■ **INFORMATION PROVIDED**:
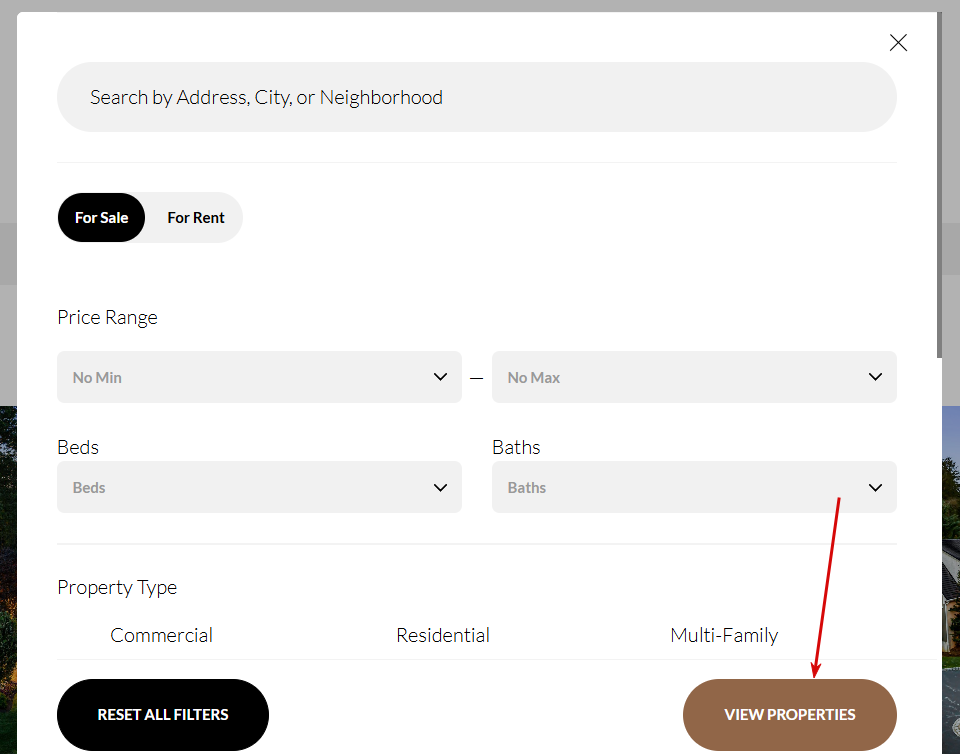Expand the Baths dropdown
Screen dimensions: 960x754
point(680,487)
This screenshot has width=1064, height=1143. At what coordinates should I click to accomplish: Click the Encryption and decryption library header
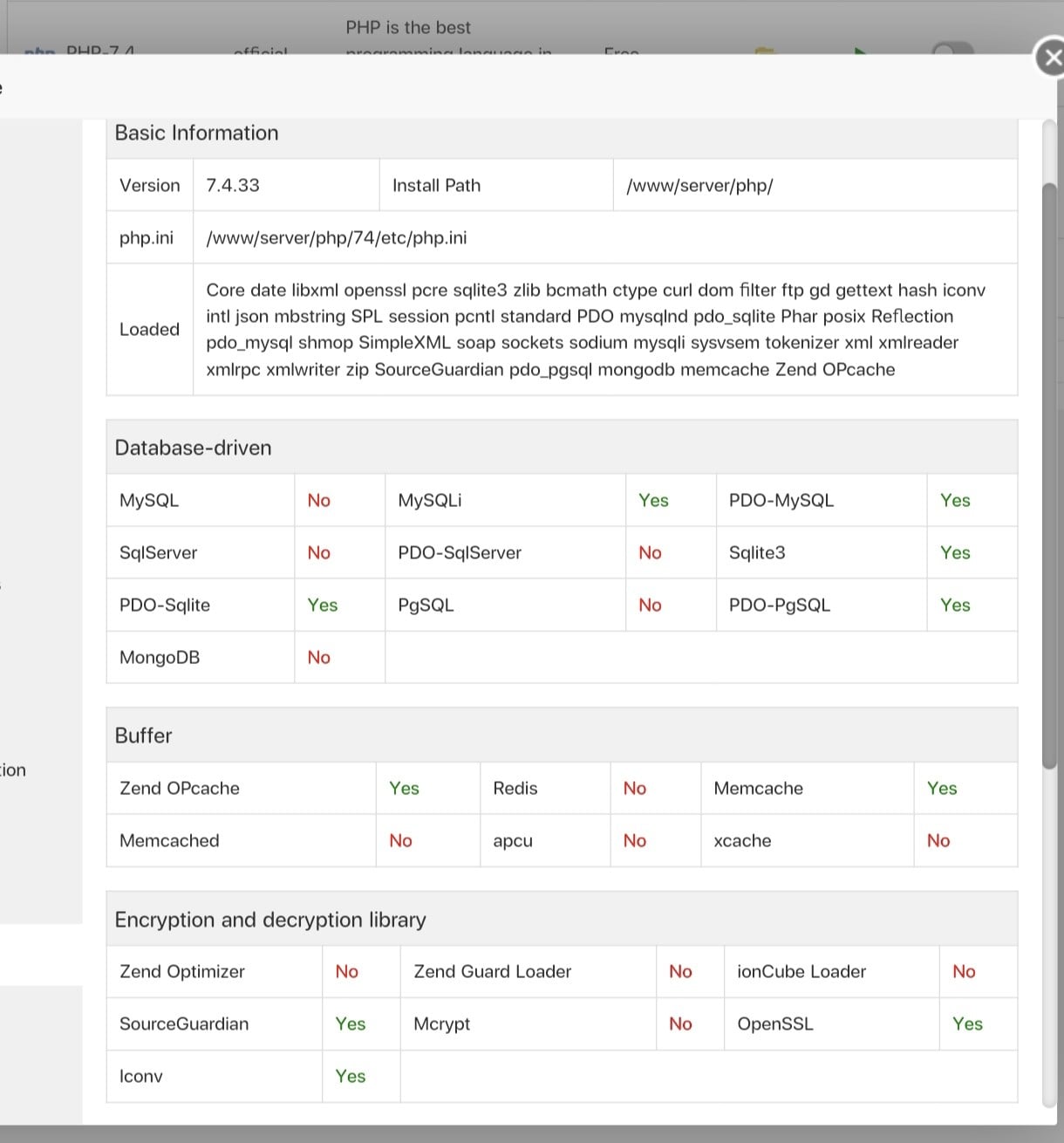point(270,920)
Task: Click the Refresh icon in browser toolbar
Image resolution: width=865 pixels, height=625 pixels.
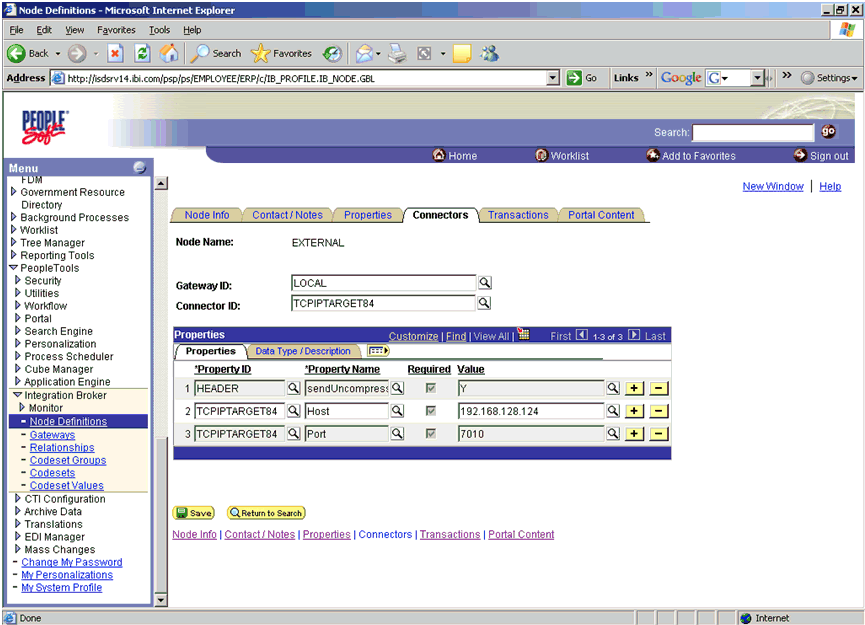Action: point(142,53)
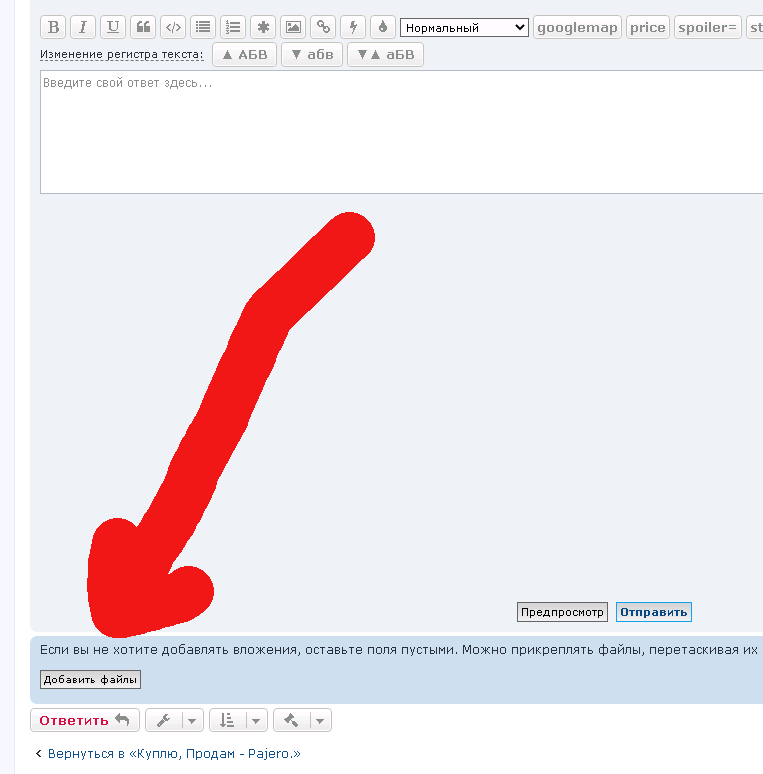Pick font color with the droplet icon

tap(382, 27)
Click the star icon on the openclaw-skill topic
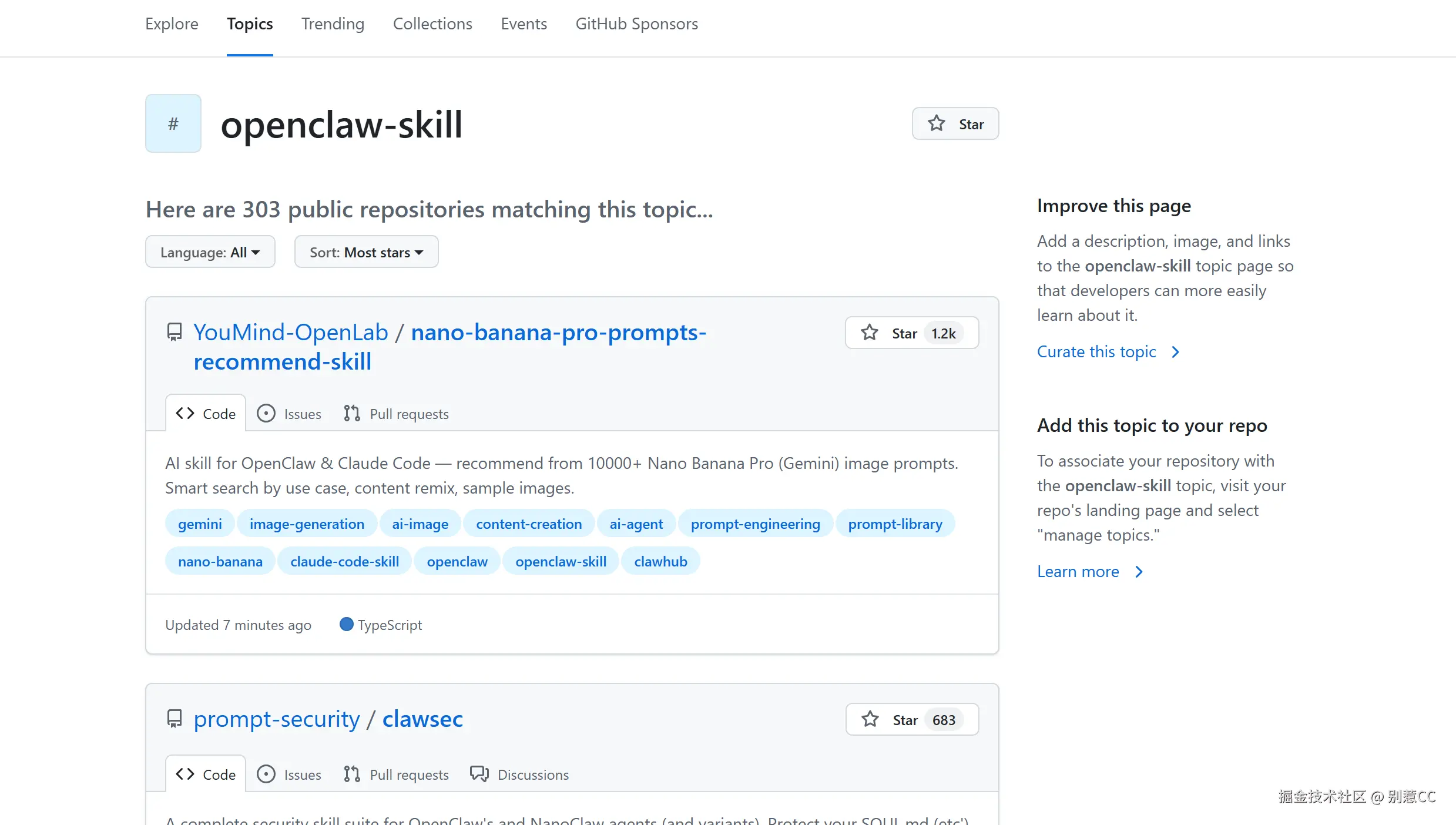 pyautogui.click(x=936, y=123)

■ **BRIEF**: Reproduce all of the material above with "browser toolbar" renamed to "navigation toolbar" and every other part left as it is. Omit the pictures from your answer.

■ **SOLUTION FOR THIS EXERCISE**:
Expand the Baths dropdown
Screen dimensions: 960x754
point(680,487)
This screenshot has width=1064, height=1143. At what coordinates should I click to accomplish: Click the Encryption and decryption library header
point(270,920)
Task: Click the Refresh icon in navigation toolbar
Image resolution: width=865 pixels, height=625 pixels.
Action: point(142,53)
Pick font color with the droplet icon

tap(382, 27)
Click the star icon on the openclaw-skill topic
 pyautogui.click(x=936, y=123)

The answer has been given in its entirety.